[Exercise directions] Pick up the forum post below about taking a rolling mode of a letter-category column in pandas, and carry it on from its final sentence.

[Passage to read]
_ _ _

I have a column in my data frame with a category. I know how to do a rolling mean on a column with float values:
df['rolling_mean'] = df.categorycolumn.rolling(10).mean()
But I do not have numbers in this column but letters, for example:
A
A
A
A
D
D
D
D
D
S
D
D
D
D
D
And I want to get rid of the S, so I want to try to make a rolling average so it will be less sensitive for anomalies. Does anyone know how to do this?
Greetings and enjoy the sun (if there is any)!
p.s. Actually I am not looking for the mean but for the mode, the most common category value over a certain window.
So my data frame looks like this:
id category
1 A
2 A
3 A
4 A
5 A
6 A
7 S
8 S
9 A
10 A
11 A
12 A
13 A
14 A
15 A
17 A
18 A
19 A
20 A
And I wont it to find the mode of a rolling window like 10, so the full column would become only A (and no S)

_ _ _

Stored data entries
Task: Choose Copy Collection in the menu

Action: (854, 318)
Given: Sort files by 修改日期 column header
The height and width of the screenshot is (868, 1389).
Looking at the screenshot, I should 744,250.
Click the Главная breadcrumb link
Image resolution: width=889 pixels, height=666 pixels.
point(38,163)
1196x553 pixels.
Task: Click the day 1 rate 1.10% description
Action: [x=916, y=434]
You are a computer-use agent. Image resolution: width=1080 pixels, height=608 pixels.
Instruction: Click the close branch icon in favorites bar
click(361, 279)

_ _ _

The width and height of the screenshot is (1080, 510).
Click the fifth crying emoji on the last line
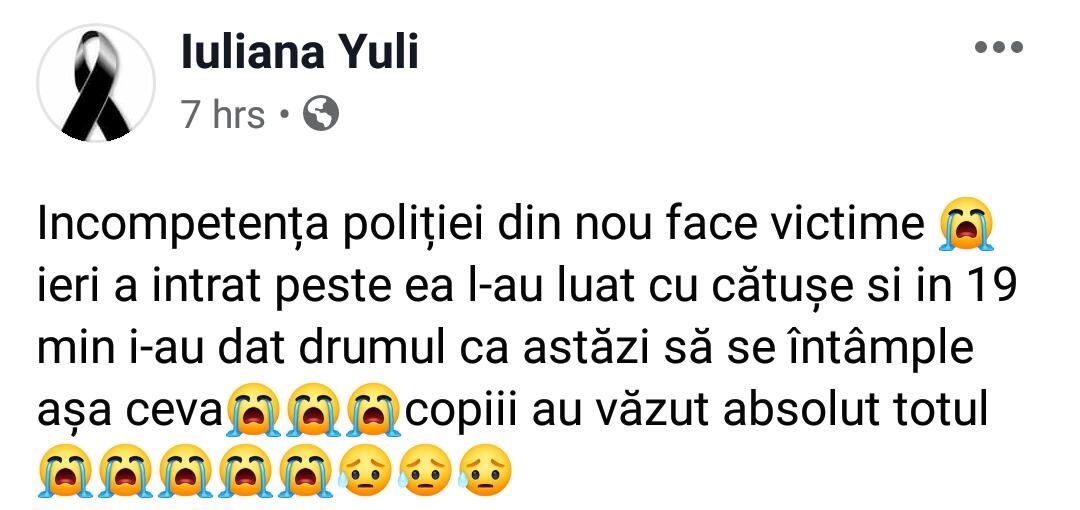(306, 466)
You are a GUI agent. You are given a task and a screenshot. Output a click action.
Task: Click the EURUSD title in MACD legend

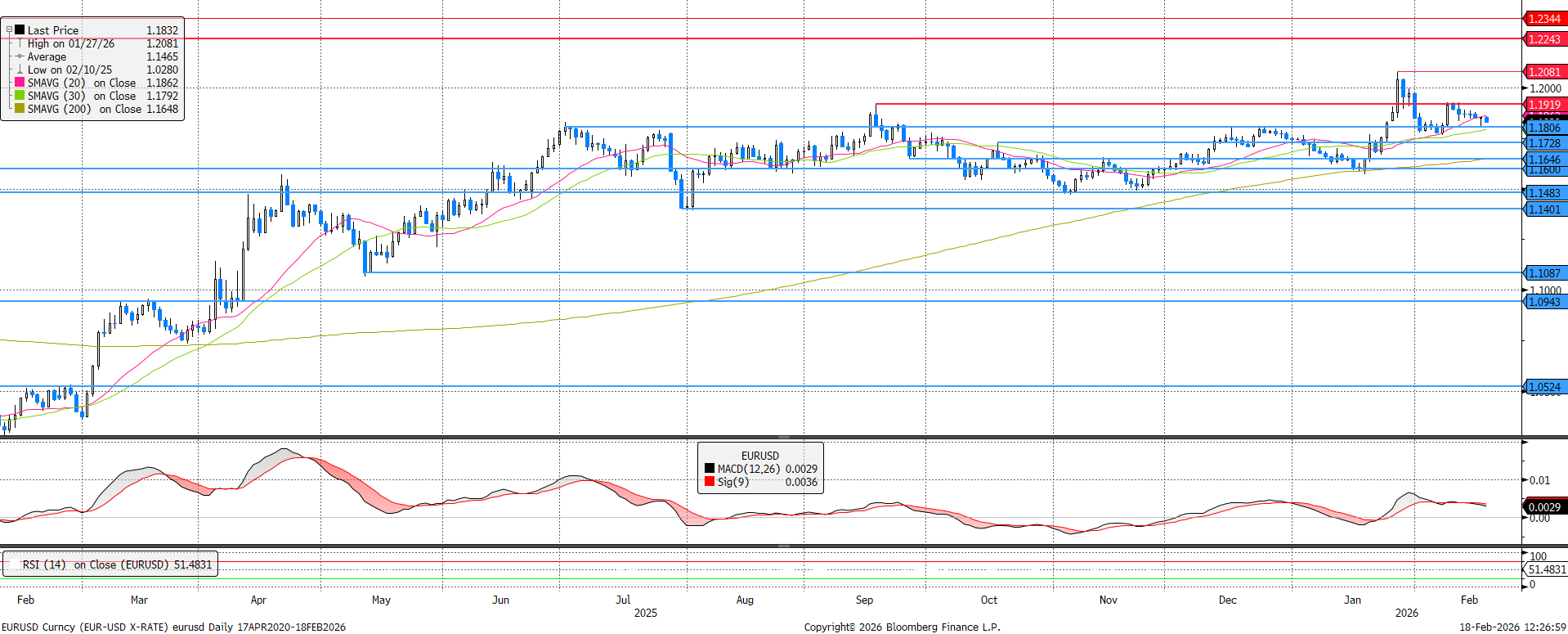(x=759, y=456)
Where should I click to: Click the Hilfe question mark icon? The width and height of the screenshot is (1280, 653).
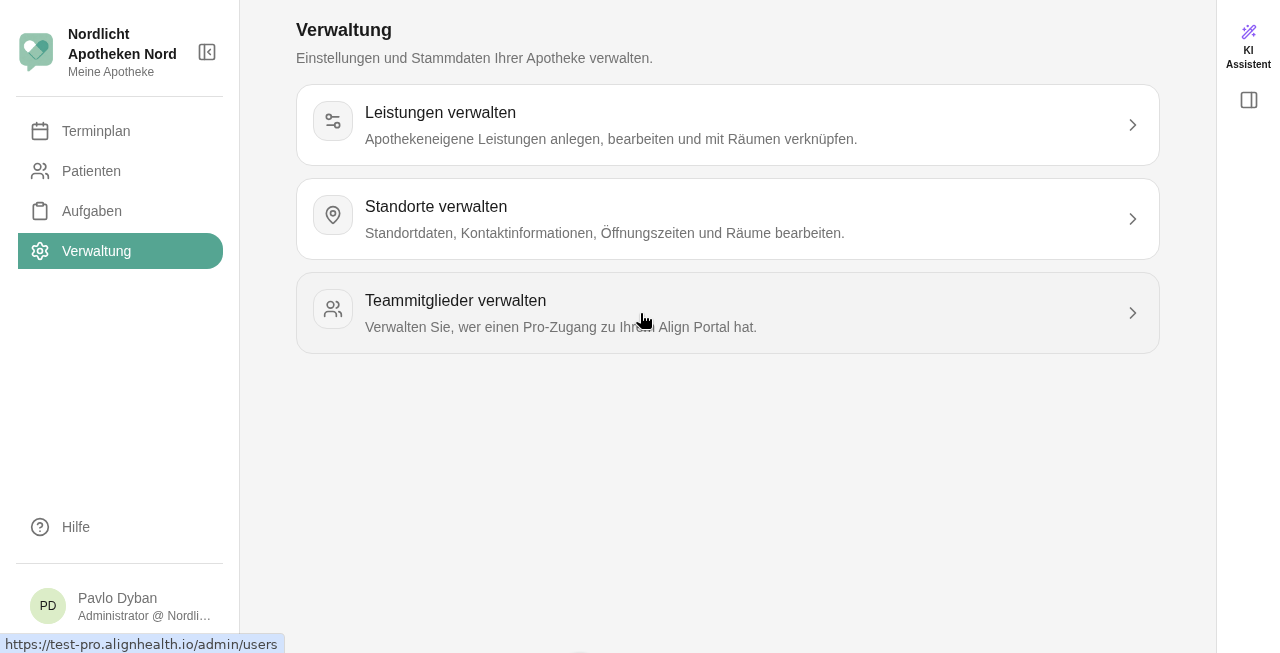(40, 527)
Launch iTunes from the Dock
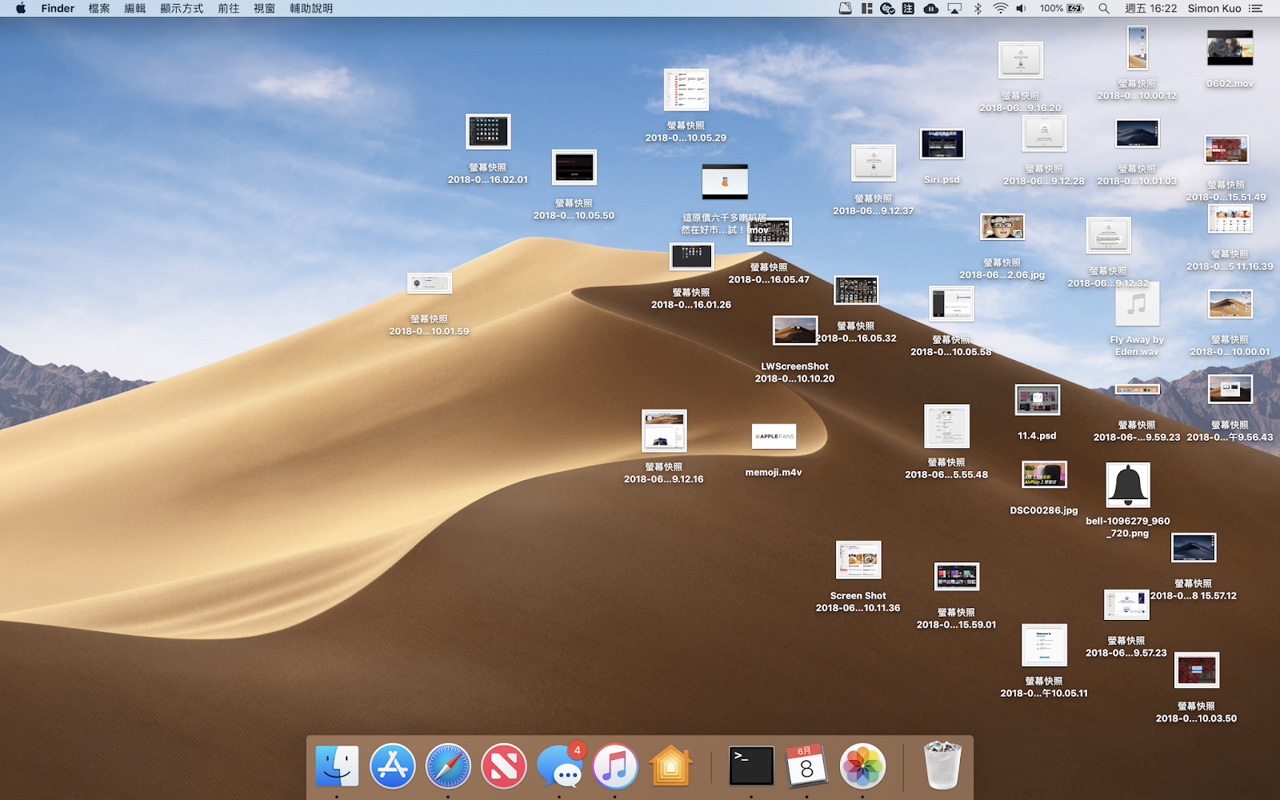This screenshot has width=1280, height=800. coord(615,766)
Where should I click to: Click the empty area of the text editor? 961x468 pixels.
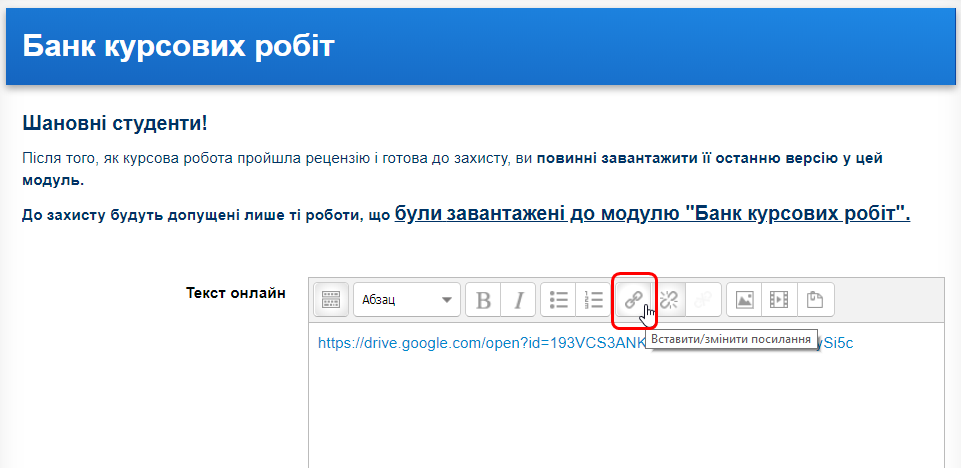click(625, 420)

_ _ _

[Result for this exercise]
CodePudding user response:
Maybe you can use pd.factorize
:
# Detection
s = pd.Series(pd.factorize(df['col1'])[0])
m = s.sub(s.rolling(10, center=True, min_periods=1).median()).abs().ge(1)
print(df[m])
# Output
col1
9 S
Update
If you are looking for mode
, try:
value, letter = pd.factorize(df['category'])
df['newcat'] = (pd.Series(value).rolling(10, center=True, min_periods=1)
.apply(lambda x: x.mode()).map(pd.Series(letter)))
print(df)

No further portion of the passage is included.